**Stated exercise**
Please answer from the self-esteem passage: how does Branden define self-esteem?

**Reading passage**
########################################
Whether it was Vasconcellos's intention or not, the model of self-esteem that the task force has effectively encouraged was the one that my favorite social psychologist, Roy Baumeister, showed did nothing to improve a person's happiness, success or character.
The common definition of self-esteem is "feeling good about yourself." By that definition, the population with one of the highest levels of self-esteem is criminals. (I'm not kidding; they feel great about themselves)!
This is worlds away from the self-esteem written about and advocated by Branden, for whom the definition is "the reputation we build with ourselves." Branden's self-esteem is earned self-esteem.
The differences between these two visions could not be more dramatic, or more consequential. It is the difference between inflating a student's grades so that their self-esteem is not injured versus giving students clear and honest feedback on their performance so that they can take the action they need to improve.
It's the difference between giving awards for simply participating in an event versus giving awards for actual performance – and regardless of what place they come in, praising a child's effort, not just their participation.
It is also the difference between encouraging a fixed trait mindset versus encouraging a growth mindset.
A fixed trait mindset is one where you think of yourself in terms of set qualities such as intelligence, talent, attractiveness, etc.
When kids learn to think of themselves in such terms, there are consequences. A fixed trait by definition does not change. So if you have a fixed trait self-concept that is negative, there is no hope for improvement. If you have a fixed trait self-concept that is positive, there is nothing you need to do to maintain or improve it; in fact, all that can happen is that you can lose it – so you become very risk-averse.
With a fixed trait mindset, your positive self-concept becomes fragile. Let's say you think of yourself as "brilliant." What happens if you do poorly on a test at school? You're brilliant, right? How can a brilliant kid do poorly on a test? Brilliant kids do brilliantly on tests, without having to do much work, since they're so brilliant. If you do poorly, then by this logic it must mean that you're not so brilliant, and your inflated self-concept can be crushed.
In the same way, an inherently "talented" artist, musician, or athlete should be great at everything they do, regardless of how much or how little work they put into it. Any setback to this scenario can be a devastating blow to the fixed trait self-concept.
With a "positive" fixed trait mindset, the easier something comes to you, the more that confirms the trait; the harder you have to work at something, the more that label is thrown into doubt.
This translates into behavior: A person with a fixed trait mindset will tend to avoid challenges, give up easily and collapse in the face of failure. This all follows very logically from the fixed trait mindset.
Why challenge yourself? The brilliance or talent has already been established so the best you can do is confirm it once again, while any shortcoming can be devastating.
This is exactly what the "self-esteem movement" championed by the California Task Force to Promote Self-Esteem has helped to grow in our kids. I suspect that the higher levels of depression and other psychological troubles and the inflated sense of entitlement that we see today in college-age kids and young adults may have something to do with this.
########################################
**Dataset extract**

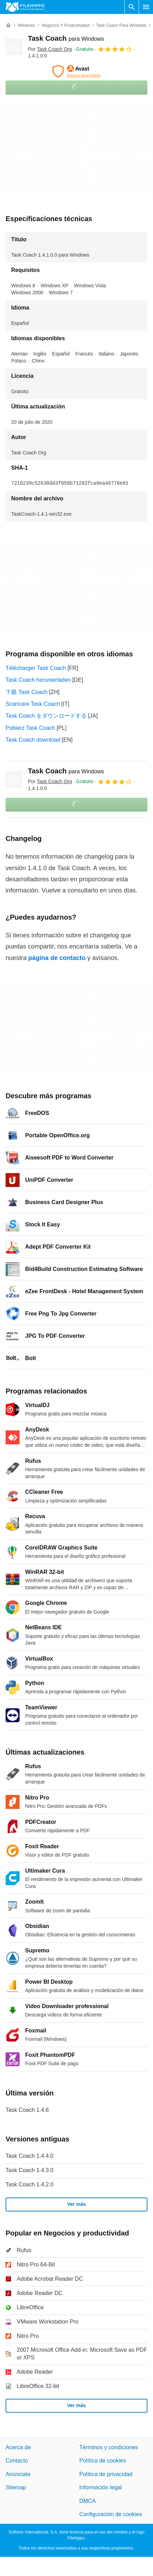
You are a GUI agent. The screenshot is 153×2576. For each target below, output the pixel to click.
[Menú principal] (146, 7)
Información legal (100, 2487)
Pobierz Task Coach (30, 728)
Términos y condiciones (108, 2447)
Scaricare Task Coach (33, 704)
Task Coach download (33, 740)
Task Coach (66, 38)
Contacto (17, 2461)
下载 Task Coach (27, 692)
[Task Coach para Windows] (121, 26)
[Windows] (26, 26)
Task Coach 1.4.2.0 (29, 2184)
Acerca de (18, 2447)
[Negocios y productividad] (65, 26)
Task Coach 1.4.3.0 (29, 2170)
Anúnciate (18, 2474)
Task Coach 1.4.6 (27, 2110)
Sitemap (16, 2487)
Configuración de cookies (110, 2514)
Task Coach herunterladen (38, 680)
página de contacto (57, 957)
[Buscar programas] (132, 7)
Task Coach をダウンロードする (46, 716)
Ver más (76, 2204)
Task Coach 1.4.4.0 (29, 2156)
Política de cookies (102, 2461)
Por (50, 49)
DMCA (87, 2501)
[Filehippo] (25, 7)
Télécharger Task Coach (36, 668)
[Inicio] (8, 25)
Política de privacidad (105, 2474)
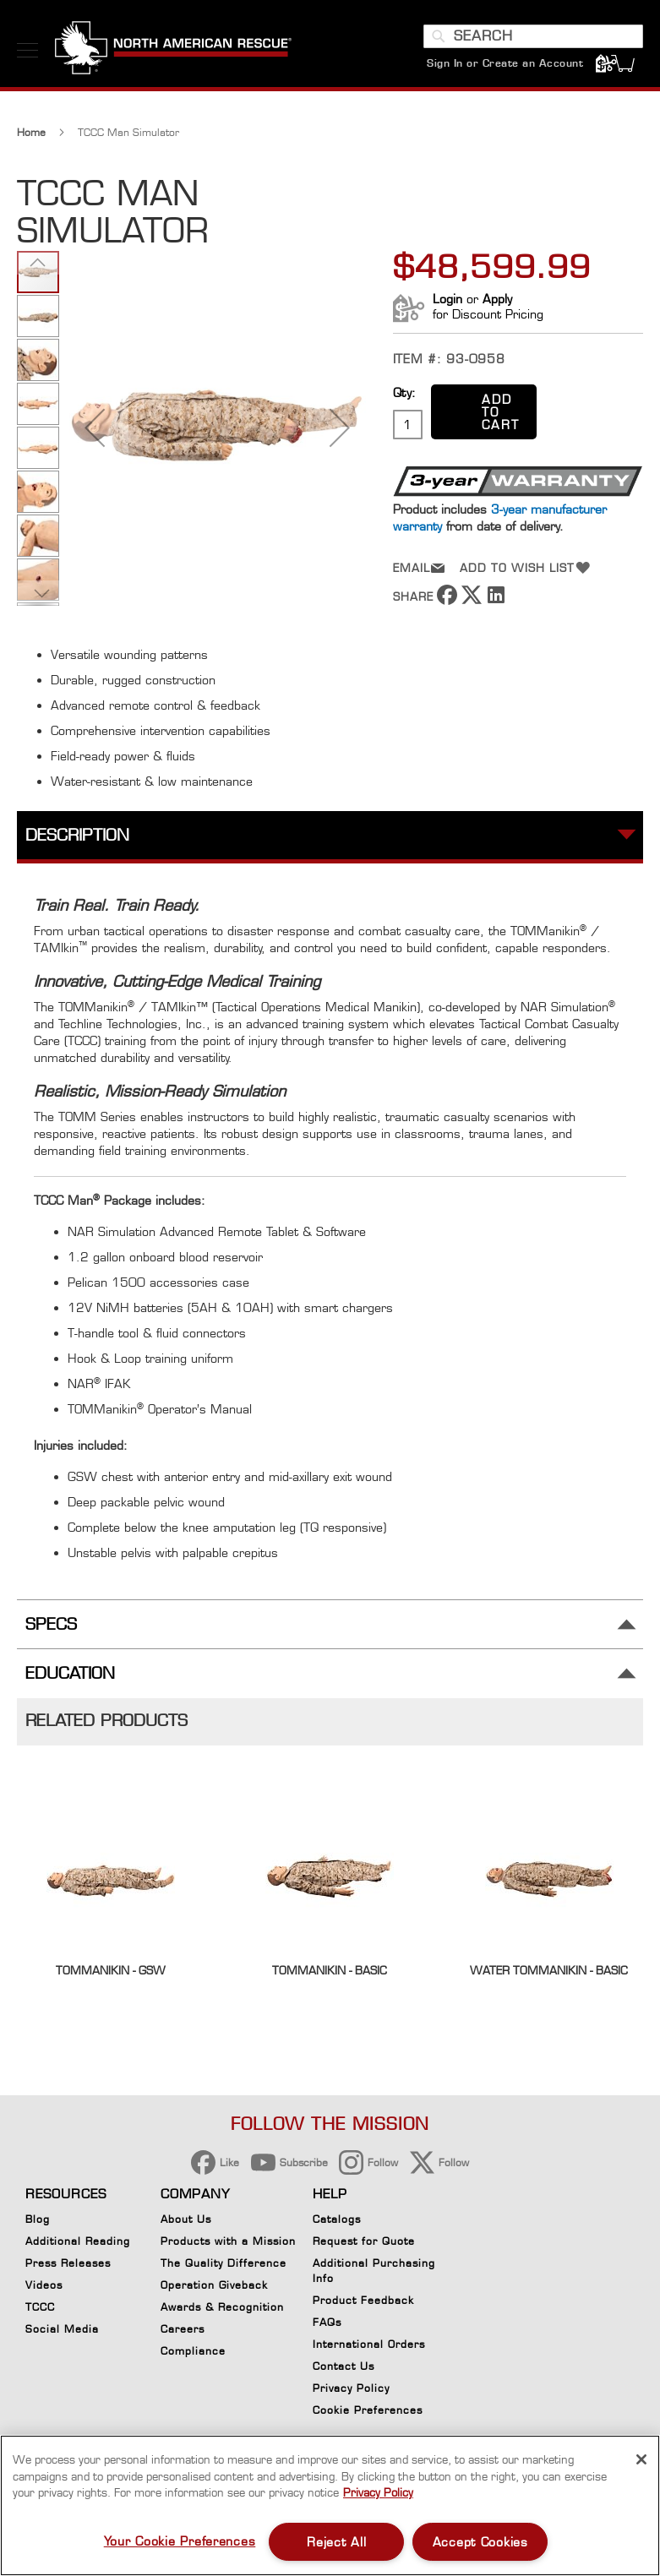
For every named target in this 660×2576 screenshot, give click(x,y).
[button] (94, 427)
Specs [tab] (51, 1624)
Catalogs (337, 2219)
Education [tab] (70, 1673)
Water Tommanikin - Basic (549, 1970)
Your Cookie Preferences (180, 2541)
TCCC (40, 2307)
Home (31, 132)
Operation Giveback (214, 2285)
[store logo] (173, 50)
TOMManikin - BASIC (329, 1970)
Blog (37, 2219)
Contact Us (343, 2366)
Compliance (193, 2351)
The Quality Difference (223, 2263)
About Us (186, 2219)
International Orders (369, 2344)
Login (447, 298)
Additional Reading (77, 2241)
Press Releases (68, 2263)
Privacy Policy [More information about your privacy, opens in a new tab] (378, 2492)
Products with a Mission (228, 2241)
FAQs (327, 2322)
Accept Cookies (480, 2542)
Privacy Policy (351, 2388)
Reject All (336, 2542)
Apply (497, 298)
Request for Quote (364, 2241)
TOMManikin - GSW (111, 1970)
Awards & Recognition (222, 2307)
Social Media (62, 2329)
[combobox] (533, 36)
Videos (44, 2285)
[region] (330, 2505)
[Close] (641, 2459)
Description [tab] (77, 835)
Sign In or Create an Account (505, 63)
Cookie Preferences (368, 2413)
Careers (183, 2329)
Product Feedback (363, 2300)
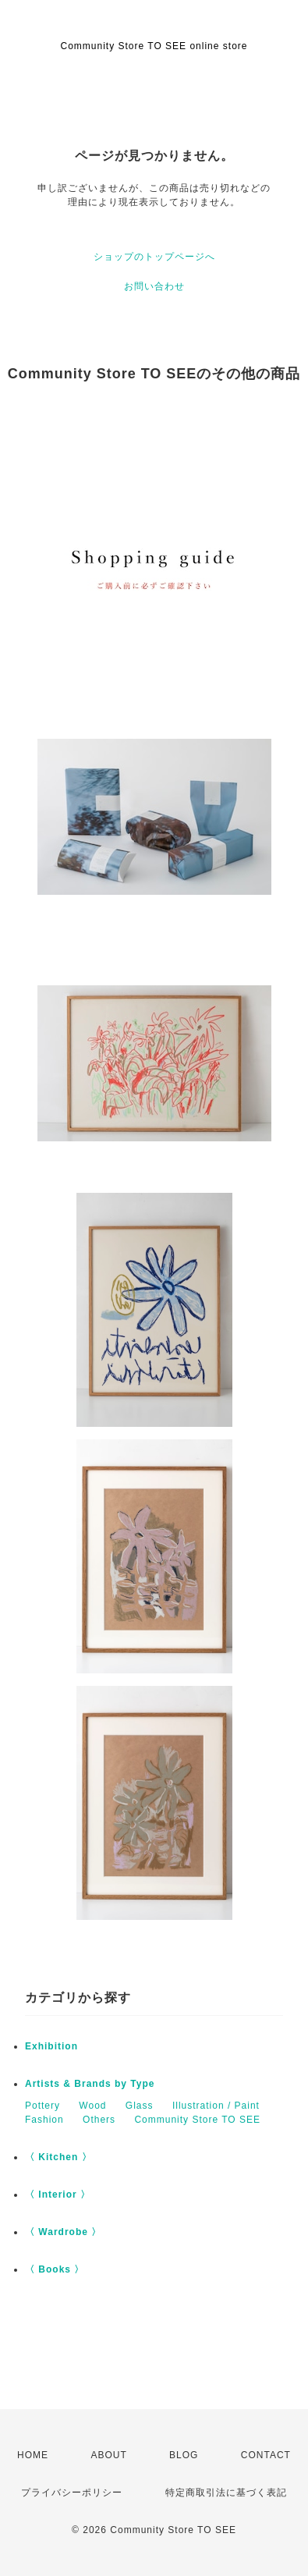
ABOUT (108, 2455)
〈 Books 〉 (54, 2269)
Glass (140, 2105)
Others (99, 2119)
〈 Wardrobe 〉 (63, 2232)
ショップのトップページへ (154, 256)
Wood (92, 2105)
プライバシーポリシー (71, 2492)
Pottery (42, 2105)
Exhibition (51, 2046)
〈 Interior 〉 (57, 2194)
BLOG (183, 2455)
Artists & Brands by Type (89, 2083)
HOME (32, 2455)
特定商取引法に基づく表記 (226, 2492)
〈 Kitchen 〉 (58, 2157)
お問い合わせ (154, 286)
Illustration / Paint (216, 2105)
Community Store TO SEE (197, 2119)
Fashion (44, 2119)
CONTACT (266, 2455)
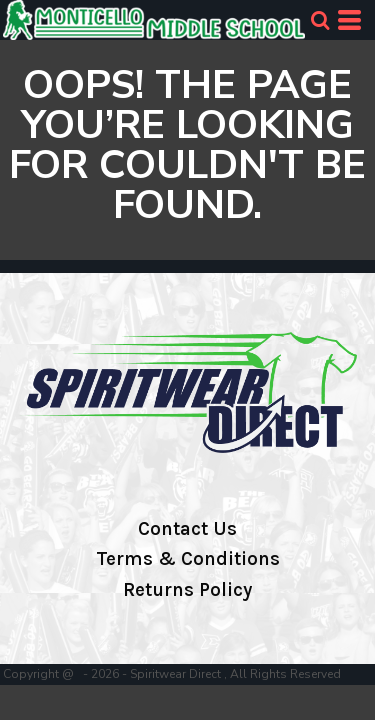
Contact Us (187, 529)
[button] (320, 20)
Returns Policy (187, 590)
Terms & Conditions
########################################
**Written response**
As "the reputation we build with ourselves."